Why Keip specifically#

I could have written all of this directly in Spring Boot with the SI XML files in the classpath. Keip’s contribution is that the route XML becomes a Kubernetes ConfigMap, and the entire integration is an IntegrationRoute Custom Resource. The runtime is provided by Keip’s operator; my pod is a thin Spring Boot wrapper that imports the routes and registers any custom beans (the continuity lint, the entity helper) I want to call from SpEL.

What this buys me in practice:

  • Route changes are kubectl apply followed by a pod rollout. No image rebuild for a prompt tweak or a new transformer.
  • The route XML lives in a git repo next to the pod’s deployment manifest. Reviewing a pipeline change is reviewing a diff to a file, not picking apart a custom orchestrator.
  • Standard Kubernetes tooling works because the integration is a Kubernetes workload. Liveness and readiness probes, log collection, Prometheus scraping, secret injection through env vars, ConfigMap and Secret hot-reload, rolling deployments with zero downtime, all behave the way they would for any other pod.
  • Scaling is the cluster’s job. Each integration runs as its own pod, with its own resource requests and limits, so a heavy Pass-3 doesn’t starve a lightweight assembly pod. When a pass is CPU-bound rather than GPU-bound, kubectl scale --replicas=N adds workers and AMQP fans the work across them with no code change; the splitter and aggregator already handle concurrent consumers correctly.
  • Self-healing for free. If a pod OOMs or panics, the kubelet restarts it; unacked AMQP messages return to the queue and the new pod picks them up where the old one left off. The transactional message handling at the Spring Integration layer composes with the restart semantics at the Kubernetes layer.
  • Service discovery and scheduling are solved problems. The LLM gateway, the image-gen service, the TTS service, the broker are all in-cluster, reachable by DNS name. GPU-resident workloads can be pinned to the right node with affinity rules, and network policies isolate routes that shouldn’t talk to each other. None of this required custom plumbing.
  • I can declare multiple IntegrationRoute CRs against different image tags if I want to A/B a route change. The pod is cheap to spin up.
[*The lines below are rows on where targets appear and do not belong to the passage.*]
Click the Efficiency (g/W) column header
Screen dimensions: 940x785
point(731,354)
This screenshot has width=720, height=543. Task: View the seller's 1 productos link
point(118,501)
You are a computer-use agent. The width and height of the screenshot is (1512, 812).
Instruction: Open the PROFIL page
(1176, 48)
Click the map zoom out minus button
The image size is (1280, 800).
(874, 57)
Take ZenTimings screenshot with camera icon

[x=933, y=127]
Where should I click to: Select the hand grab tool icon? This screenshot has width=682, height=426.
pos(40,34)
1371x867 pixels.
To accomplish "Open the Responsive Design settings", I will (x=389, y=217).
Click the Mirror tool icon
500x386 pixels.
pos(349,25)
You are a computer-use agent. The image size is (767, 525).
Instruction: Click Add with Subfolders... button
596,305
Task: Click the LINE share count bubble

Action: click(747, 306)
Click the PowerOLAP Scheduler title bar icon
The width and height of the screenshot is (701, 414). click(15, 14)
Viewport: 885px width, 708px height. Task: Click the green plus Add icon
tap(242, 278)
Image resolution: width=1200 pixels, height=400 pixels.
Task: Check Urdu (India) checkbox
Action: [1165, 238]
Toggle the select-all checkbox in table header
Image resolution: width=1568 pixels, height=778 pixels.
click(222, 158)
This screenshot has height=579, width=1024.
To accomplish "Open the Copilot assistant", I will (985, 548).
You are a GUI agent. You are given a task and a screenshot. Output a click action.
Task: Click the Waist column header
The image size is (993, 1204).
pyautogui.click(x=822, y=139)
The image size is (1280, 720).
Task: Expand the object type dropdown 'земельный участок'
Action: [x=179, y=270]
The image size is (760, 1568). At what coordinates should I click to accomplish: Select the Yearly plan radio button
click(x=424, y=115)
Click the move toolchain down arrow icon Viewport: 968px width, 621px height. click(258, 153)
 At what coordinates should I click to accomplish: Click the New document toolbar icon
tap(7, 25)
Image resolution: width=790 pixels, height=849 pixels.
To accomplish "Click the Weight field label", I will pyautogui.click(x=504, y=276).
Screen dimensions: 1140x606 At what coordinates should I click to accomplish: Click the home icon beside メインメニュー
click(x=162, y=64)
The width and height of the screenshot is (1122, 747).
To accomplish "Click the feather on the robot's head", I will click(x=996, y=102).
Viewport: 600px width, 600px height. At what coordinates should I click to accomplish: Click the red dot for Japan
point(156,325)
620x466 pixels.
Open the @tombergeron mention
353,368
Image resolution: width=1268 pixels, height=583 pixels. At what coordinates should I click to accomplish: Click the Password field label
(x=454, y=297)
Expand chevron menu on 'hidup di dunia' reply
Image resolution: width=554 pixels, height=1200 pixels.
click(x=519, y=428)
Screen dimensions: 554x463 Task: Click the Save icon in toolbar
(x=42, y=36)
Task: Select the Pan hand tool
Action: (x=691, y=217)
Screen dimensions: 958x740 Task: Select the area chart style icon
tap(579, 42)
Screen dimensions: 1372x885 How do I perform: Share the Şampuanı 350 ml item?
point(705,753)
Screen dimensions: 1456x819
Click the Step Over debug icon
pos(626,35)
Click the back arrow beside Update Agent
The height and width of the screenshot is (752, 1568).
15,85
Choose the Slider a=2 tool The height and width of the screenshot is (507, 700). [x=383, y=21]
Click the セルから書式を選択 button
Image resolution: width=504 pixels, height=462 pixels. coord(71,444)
Compared to writing this in Python with bespoke orchestration, the Spring side gives me thread-safe channels, declarative AMQP wiring, transactional message handling, a well-understood failure model around acks and redeliveries, and a vocabulary that survives googling. Compared to plain Spring Integration, Keip inherits the entire Kubernetes operational story for free: scaling, self-healing, scheduling, observability, and rollout safety are all just there because the integration runs on the same control plane as everything else in the cluster.

This is one of several Keip integrations I run in the homelab for different jobs — a research-feed scoring pipeline, an image-generation service, a health-tracking ingest, and others — all following the same patterns at different scales. I’ll write up the inventory separately.

What I’d tell someone starting#

If you’re building anything more than a single LLM call wrapped in retry logic, you’re building a messaging system. The patterns you’ll want already have names, and the runtimes that implement them already exist.

The three I’d start with, in order:

  1. Claim Check. Use a shared PVC (or S3, if you must) for artifacts. Pass the slug, not the bytes. Your AMQP broker will thank you, and your debug surface becomes ls and cat.
  2. Splitter + Aggregator. The moment you have per-scene, per-chunk, or per-anything work, this is your shape. The aggregator’s release-strategy expression is where the “we have N things now, proceed” logic lives. Don’t reinvent it.
  3. Grammar-constrained decoding. Treat the LLM as a producer that needs schema enforcement at the protocol level. Don’t catch parse errors downstream; prevent them at the source.

And keep a gate. One human-approved checkpoint, somewhere near the front of the pipeline where structural decisions get made, will save more compute than any optimization you can apply downstream.